[Dataset entries]
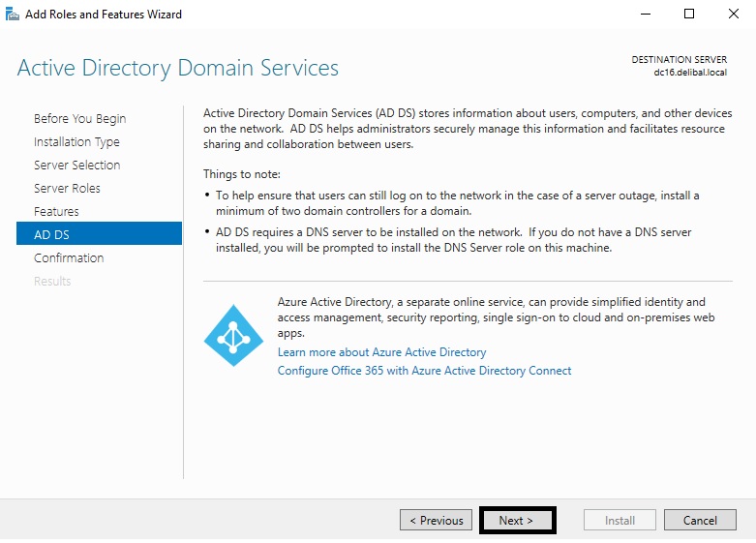Click the greyed-out Results step
756x543 pixels.
(x=52, y=281)
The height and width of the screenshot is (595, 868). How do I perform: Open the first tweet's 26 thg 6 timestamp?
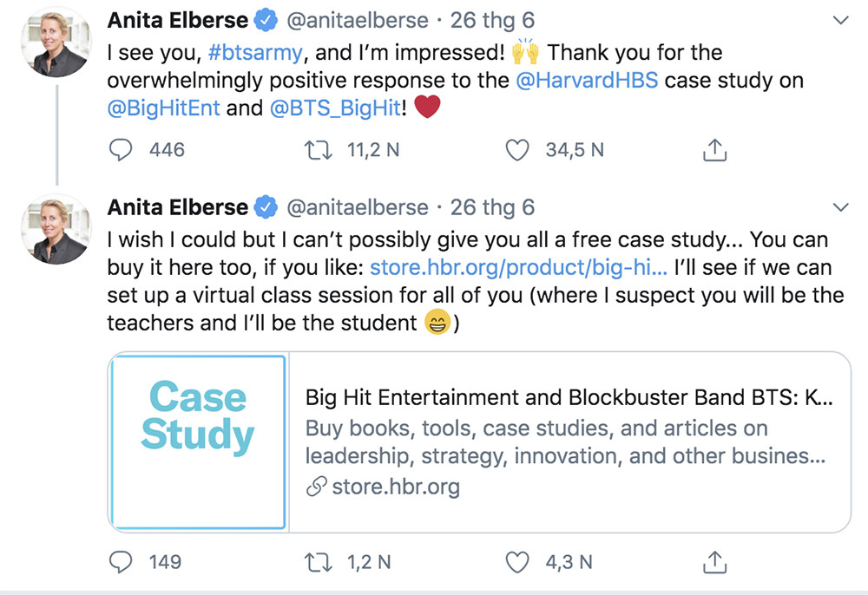click(x=492, y=20)
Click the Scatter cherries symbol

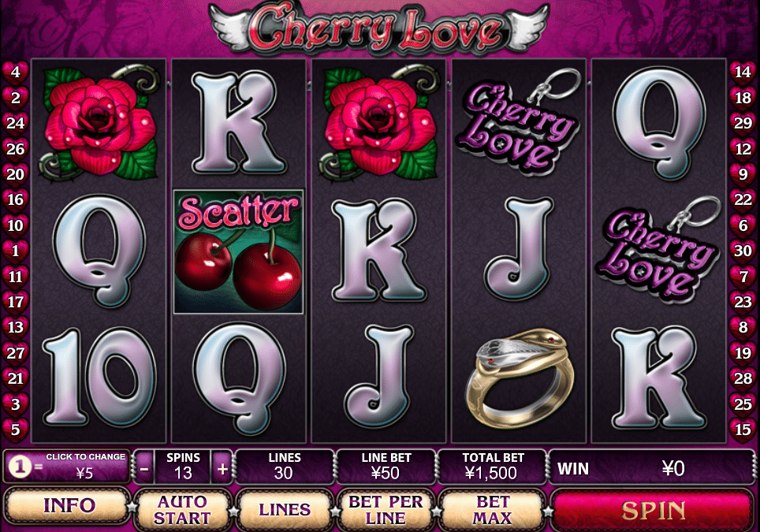(x=238, y=251)
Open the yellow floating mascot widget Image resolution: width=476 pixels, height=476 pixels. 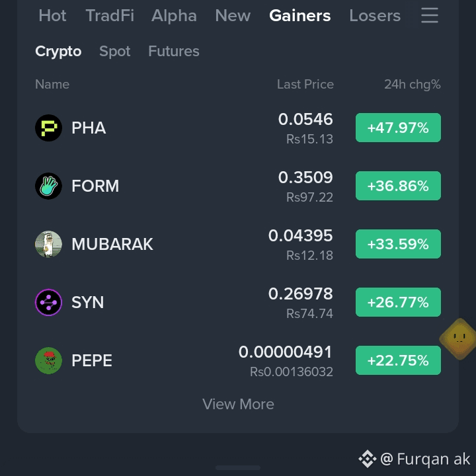tap(458, 338)
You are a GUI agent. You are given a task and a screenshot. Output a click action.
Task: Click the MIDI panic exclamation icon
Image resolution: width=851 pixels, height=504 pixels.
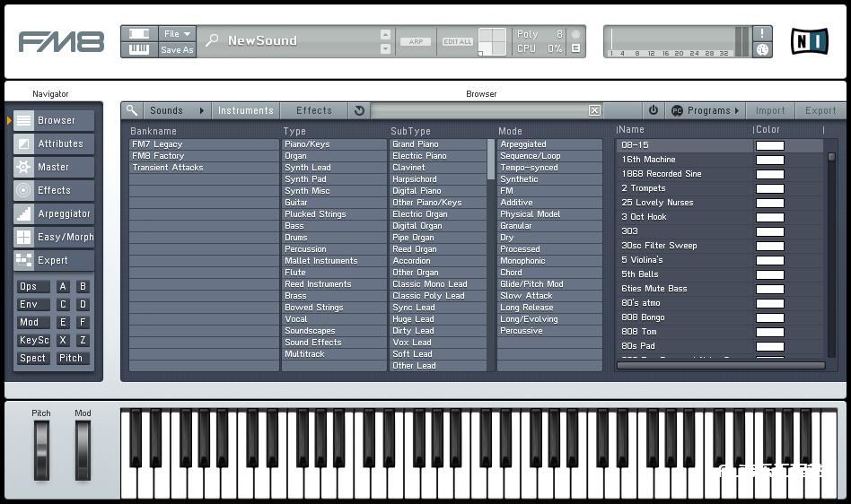click(x=762, y=33)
[/Dataset entries]
Copy exactly the lines that run from the line containing "You are a GUI" to the end of the data, keeping both end lines and dropping every picture.

You are a GUI agent. You are given a task and a screenshot. Output a click action.
Task: Click the MIDI panic exclamation icon
Image resolution: width=851 pixels, height=504 pixels.
click(x=762, y=33)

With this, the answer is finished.